Full Contents Now Available!

Tuesday, 30 June 2015 00:00

Fault Tolerance in Virtualized Data Centers

Written by  James Dyckowski
Leveraging the Resilience of FT and HA Solutions

Most enterprises face challenges in effective data management. To that end, one of today’s dominant tech solutions continues to be virtualization—partly because it fits well with consolidation, an ongoing trend in data centers. As an increasing number of servers become virtualized, users need fewer physical machines, allowing IT administrators to consolidate the number of disparate servers.

When you look at the impressive and well-documented benefits of virtualization, it becomes obvious why this solution is still so popular. Whether we’re talking about storage servers or application servers, the merits of virtualization include:

  • Centralized manageability
  • Optimal use of resources
  • Lower total cost of ownership
  • Greener” data center
    • Decreased power consumption
    • Reduced data center footprint
    • Less noise

While it’s clear that virtualization and server consolidation will continue to increase, enterprises still must exercise proper care in deployment to steer clear of possible pitfalls when using these powerful tools. For example, consider the threat that consolidated servers face by putting all of their eggs in one basket. If even a single server goes down, other components of the data center are subject to crash potential as well.

This is why the concept of “fault tolerance” (FT) becomes so important—it offers a solution to this threat. To that end, some companies, such as VMware, have introduced FT technology into their latest product lines. Let’s examine two new complementary FT technologies that have entered the marketplace, and compare some of their similarities and distinguishing features.

Fault Tolerance in Virtual Machines

For IT administrators, there are two top concerns in any enterprise data center: data integrity and service continuation. If either of these areas becomes compromised or interrupted, it can lead to serious consequences, including loss of service availability and/or data loss that is beyond recovery.

In data centers that deploy virtual infrastructures with more than one virtual server housed on a single physical server, avoiding these challenges can be even more difficult. Think about what happens when the sole physical server goes down—it puts all of the connected virtual application servers promptly out of commission. This led to the development of an initial FT solution designed to remove this potential problem with virtual machines (VMs).

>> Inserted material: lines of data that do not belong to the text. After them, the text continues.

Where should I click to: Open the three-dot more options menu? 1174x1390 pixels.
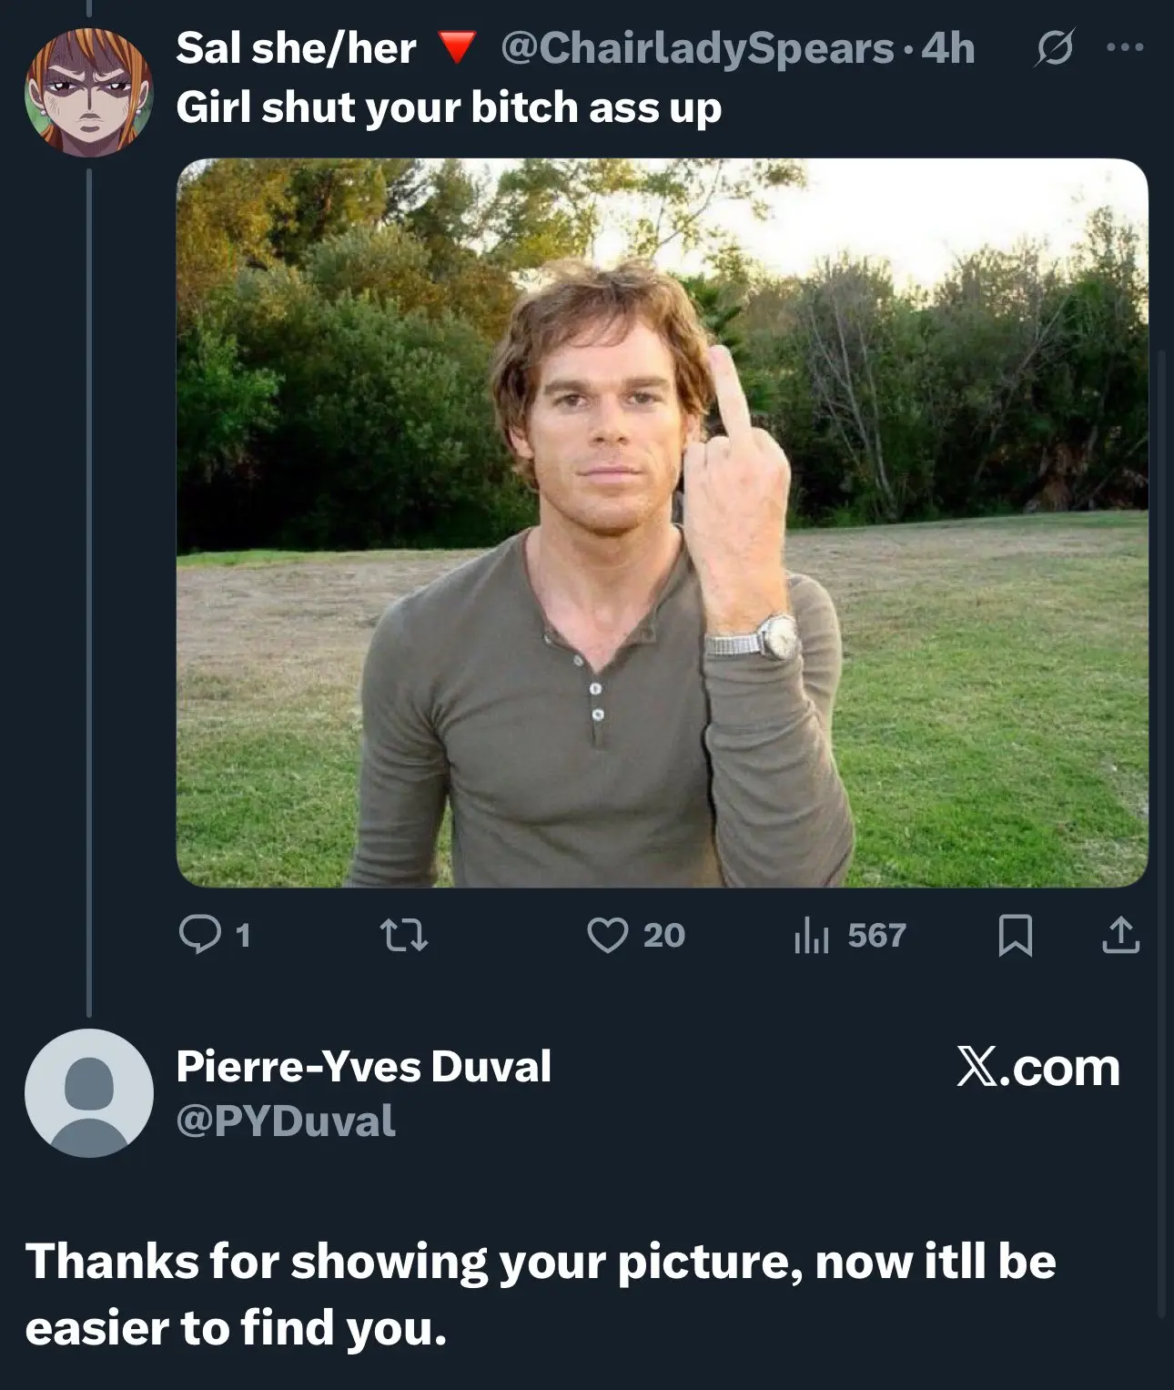click(x=1125, y=47)
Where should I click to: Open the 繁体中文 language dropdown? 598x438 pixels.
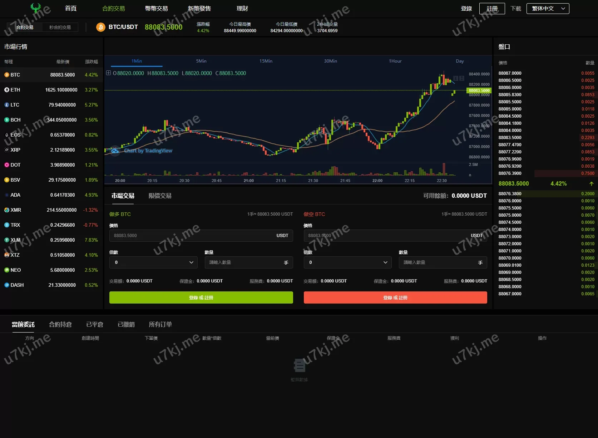(x=548, y=9)
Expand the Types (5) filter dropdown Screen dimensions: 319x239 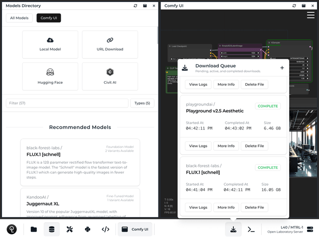(142, 103)
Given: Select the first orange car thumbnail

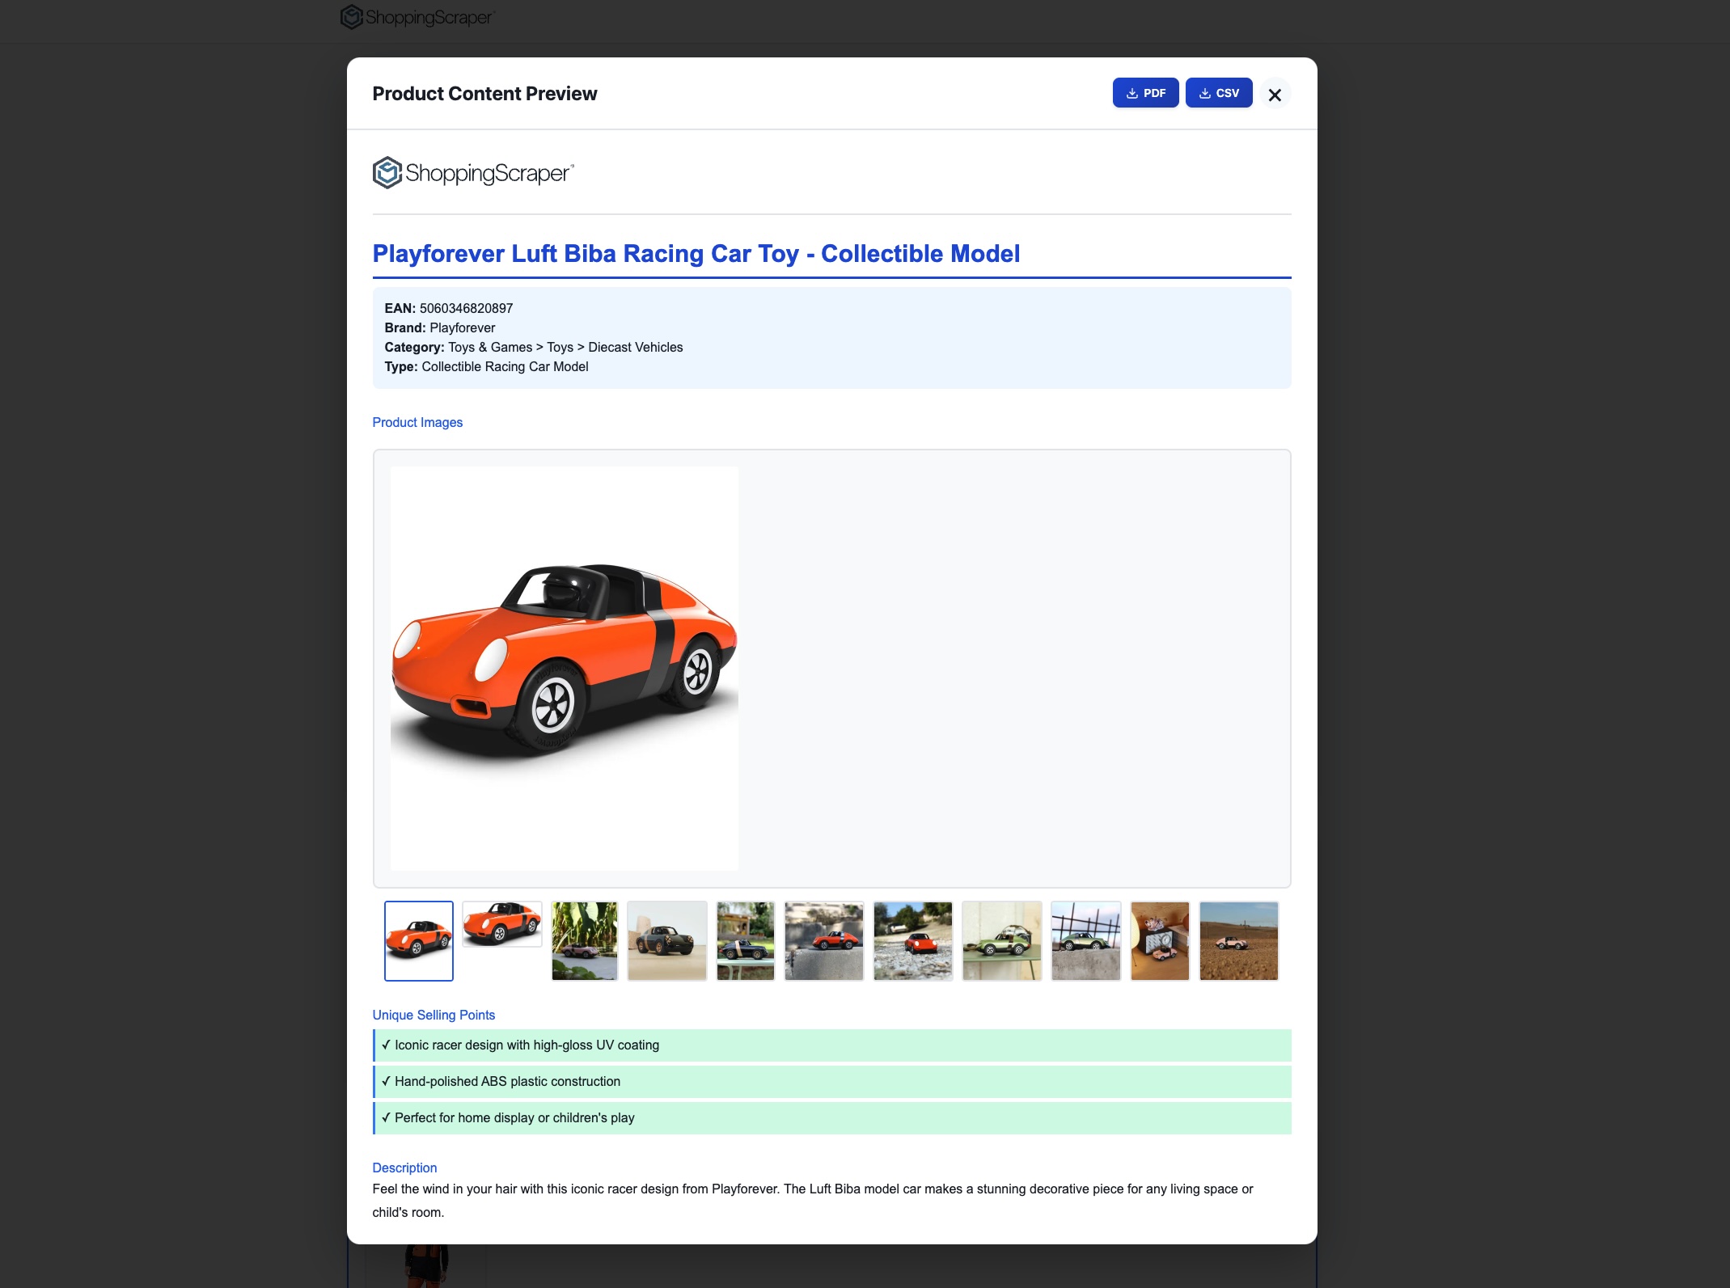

The FT solution works like this: in data centers that host multiple virtual servers, whenever FT becomes enabled for one of the servers, a copy of that specific virtual server is automatically created; it then automatically runs on another physical server via an automatic scheduler, which enables the application to choose the most appropriate system available to host this secondary VM. Alternatively, the administrator can select another server from a list of available systems. The figure below shows the general framework for this FT solution.

Fault Tolerance-01

Regardless of the operating system (OS) that the application server is running, this FT solution can enable it. Since the solution is both OS-independent and application-independent, the administrator need not hassle with changing the OS or application to support this FT. That’s the upside. On the downside, for successful deployment of this solution, administrators must follow several specific requirements regarding hardware components (including the CPU), as well as follow rigid requirements for the primary and secondary VMs to run OS and application codes that are identical and synchronized.

However, one manufacturer of this solution uses an innovative technology to ensure that the two VMs run identical code. Using a high-speed network link, the primary VM delivers packets like keyboard, mouse, and network inputs to the secondary VM. The following figure shows the data stream that the primary VM ships to the secondary VM.

Fault Tolerance-02

In this solution, if the primary server fails and the primary VM becomes unavailable, then the secondary VM takes over the primary’s role. To guarantee transparent failover, this solution relies on a network virtualization mechanism. This mechanism ensures that the secondary VM takes over the complete network identity of the primary VM. What’s more, this solution’s infrastructure can automatically choose another suitable physical server to host a new secondary VM, ensuring future FT.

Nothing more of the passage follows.